At 30 years old, the Washington County, Charles D. Cameron Public Services Building in Portland, Oregon, required improvements to protect the building from earthquakes, eliminate water leakage in the basement, update mechanical systems that had reached their usable life, and modernize for today's workforce. With needs ranging from seismic resiliency and energy efficiency to code compliance, it came down to finding options and offering creative solutions to both maximize the client’s budget and perform the necessary upgrades to outfit the building for the future.

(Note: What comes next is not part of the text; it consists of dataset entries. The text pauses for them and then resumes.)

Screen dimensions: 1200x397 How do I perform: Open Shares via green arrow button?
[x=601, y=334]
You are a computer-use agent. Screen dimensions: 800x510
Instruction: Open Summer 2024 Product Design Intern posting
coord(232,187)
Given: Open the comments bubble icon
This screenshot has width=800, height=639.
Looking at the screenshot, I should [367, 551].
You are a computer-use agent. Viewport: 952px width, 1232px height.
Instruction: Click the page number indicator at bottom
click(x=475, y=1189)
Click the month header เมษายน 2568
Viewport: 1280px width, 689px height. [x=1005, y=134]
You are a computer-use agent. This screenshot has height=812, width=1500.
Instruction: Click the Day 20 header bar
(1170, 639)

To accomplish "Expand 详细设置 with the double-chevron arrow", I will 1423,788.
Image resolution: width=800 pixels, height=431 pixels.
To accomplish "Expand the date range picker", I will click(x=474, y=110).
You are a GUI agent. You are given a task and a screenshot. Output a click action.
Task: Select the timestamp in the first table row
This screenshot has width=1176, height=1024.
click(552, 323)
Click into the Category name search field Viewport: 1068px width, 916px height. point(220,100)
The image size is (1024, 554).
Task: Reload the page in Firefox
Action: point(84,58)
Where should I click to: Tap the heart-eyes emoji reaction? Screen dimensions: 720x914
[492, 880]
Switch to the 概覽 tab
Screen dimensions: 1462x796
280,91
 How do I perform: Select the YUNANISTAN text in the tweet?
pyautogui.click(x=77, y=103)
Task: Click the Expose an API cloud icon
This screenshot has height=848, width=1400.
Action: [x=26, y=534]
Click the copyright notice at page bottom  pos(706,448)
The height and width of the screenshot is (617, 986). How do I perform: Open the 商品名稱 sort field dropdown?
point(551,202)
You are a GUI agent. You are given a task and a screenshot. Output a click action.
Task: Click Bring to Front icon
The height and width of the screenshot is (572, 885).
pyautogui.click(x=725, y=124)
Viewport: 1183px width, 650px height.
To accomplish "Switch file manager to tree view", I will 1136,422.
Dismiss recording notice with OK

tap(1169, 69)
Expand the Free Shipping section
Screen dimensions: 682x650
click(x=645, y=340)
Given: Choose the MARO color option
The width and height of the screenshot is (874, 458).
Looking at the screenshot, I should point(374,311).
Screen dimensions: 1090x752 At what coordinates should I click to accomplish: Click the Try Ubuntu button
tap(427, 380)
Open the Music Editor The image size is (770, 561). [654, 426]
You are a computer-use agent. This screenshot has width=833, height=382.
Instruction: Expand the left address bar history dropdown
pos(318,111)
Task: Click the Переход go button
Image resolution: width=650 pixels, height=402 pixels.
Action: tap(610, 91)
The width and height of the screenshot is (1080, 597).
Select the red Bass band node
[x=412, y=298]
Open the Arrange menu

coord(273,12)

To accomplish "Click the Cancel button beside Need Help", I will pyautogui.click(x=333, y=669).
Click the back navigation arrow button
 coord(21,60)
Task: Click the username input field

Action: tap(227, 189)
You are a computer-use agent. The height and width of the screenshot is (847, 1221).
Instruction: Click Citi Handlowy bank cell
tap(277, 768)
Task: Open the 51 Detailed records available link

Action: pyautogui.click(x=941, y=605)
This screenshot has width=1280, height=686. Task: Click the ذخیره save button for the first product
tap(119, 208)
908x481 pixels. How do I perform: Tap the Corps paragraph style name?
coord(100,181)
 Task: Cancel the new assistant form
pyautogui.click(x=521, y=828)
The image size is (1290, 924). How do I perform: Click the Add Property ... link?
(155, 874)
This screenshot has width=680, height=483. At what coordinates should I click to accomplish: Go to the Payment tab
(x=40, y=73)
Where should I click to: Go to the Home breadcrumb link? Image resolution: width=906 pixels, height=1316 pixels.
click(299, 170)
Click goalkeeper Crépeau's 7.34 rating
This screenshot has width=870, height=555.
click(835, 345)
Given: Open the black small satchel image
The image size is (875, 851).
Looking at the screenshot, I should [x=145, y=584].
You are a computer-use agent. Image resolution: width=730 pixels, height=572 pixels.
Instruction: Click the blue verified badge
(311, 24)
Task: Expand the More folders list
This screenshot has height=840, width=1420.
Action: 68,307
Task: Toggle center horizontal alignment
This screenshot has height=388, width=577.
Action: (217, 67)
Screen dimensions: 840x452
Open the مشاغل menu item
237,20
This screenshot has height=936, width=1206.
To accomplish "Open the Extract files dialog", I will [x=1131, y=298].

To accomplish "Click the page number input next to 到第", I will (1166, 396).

Tasked with saving schedule and budget, the team first evaluated constructability to determine the best value solution for the seismic resiliency enhancements. To address this, the team developed an exterior concrete shear wall solution that used interior permanent formwork, allowing interiors to be built immediately after concrete pour. “By doing this, we saved money on duplicative efforts that come from framing a form, removing, and then building a wall. It also reduced schedule time by eliminating steps had we done it the traditional way,” said Superintendent Shawn Cottrell.
While fortifying the exterior and equipping the building to withstand a big earthquake was a primary reason for the renovation, equally as important was the MEP upgrade. Constructed in the 1980s, the building could have used a complete MEP upgrade, but to keep the project within budget, the team identified a menu of scope options to present to the client. “We looked at all new electrical – including utility feeds and metering, lighting, complete new mechanical system, and extensive low voltage and security options. By working through those pricing components, the owner was able to prioritize scope based on its budget and most pressing need,” said Preconstruction Manager Rob Means. The project team also compared replacing lighting controls and light fixtures to salvaged and restored existing components. The owner made informed decisions about where to purchase new and where to salvage and re-use.
At the beginning of the MEP development process, the team noticed that the existing circuiting and electrical layout in the building did not match the as-builts, requiring a creative solution. Instead of rewiring the entire building, or using inaccurate information, we developed a complete circuiting as-built for the design team to use to develop the most cost-effective solution to meet the new layout. “During installation, we discovered duct board in the medium-pressure system that was unusable,” said Project Manager Cory McPherson. “We figured out how to include a complete replacement by developing a more efficient layout and design while meeting the original project schedule at half the original estimated cost.”
The MEP system was not the only place the team found creative ways to save the owner money. During preconstruction services, the electrical engineer indicated that we needed to relocate an existing transformer due to its proximity to required excavation. Knowing this was an original transformer, we researched the details of such a move and found out that the original switchgear that the transformer serviced no longer met code and would have to be replaced and relocated from the basement to the first floor—along with all the conductors to the transformer—a significant, budget- busting scope in a building that was continuously occupied during renovation. Instead, we found an alternative solution to protect the transformer and avoided replacing the switchgear. We worked with the shoring trade partner to add a shoring wall which allowed the transformer to maintain its original location and saved the project nearly a million dollars.
From budget- and schedule-saving solutions to resolving constructability issues, it was the relationship with our trade partners in the field and collaboration with the owner that translated to project success.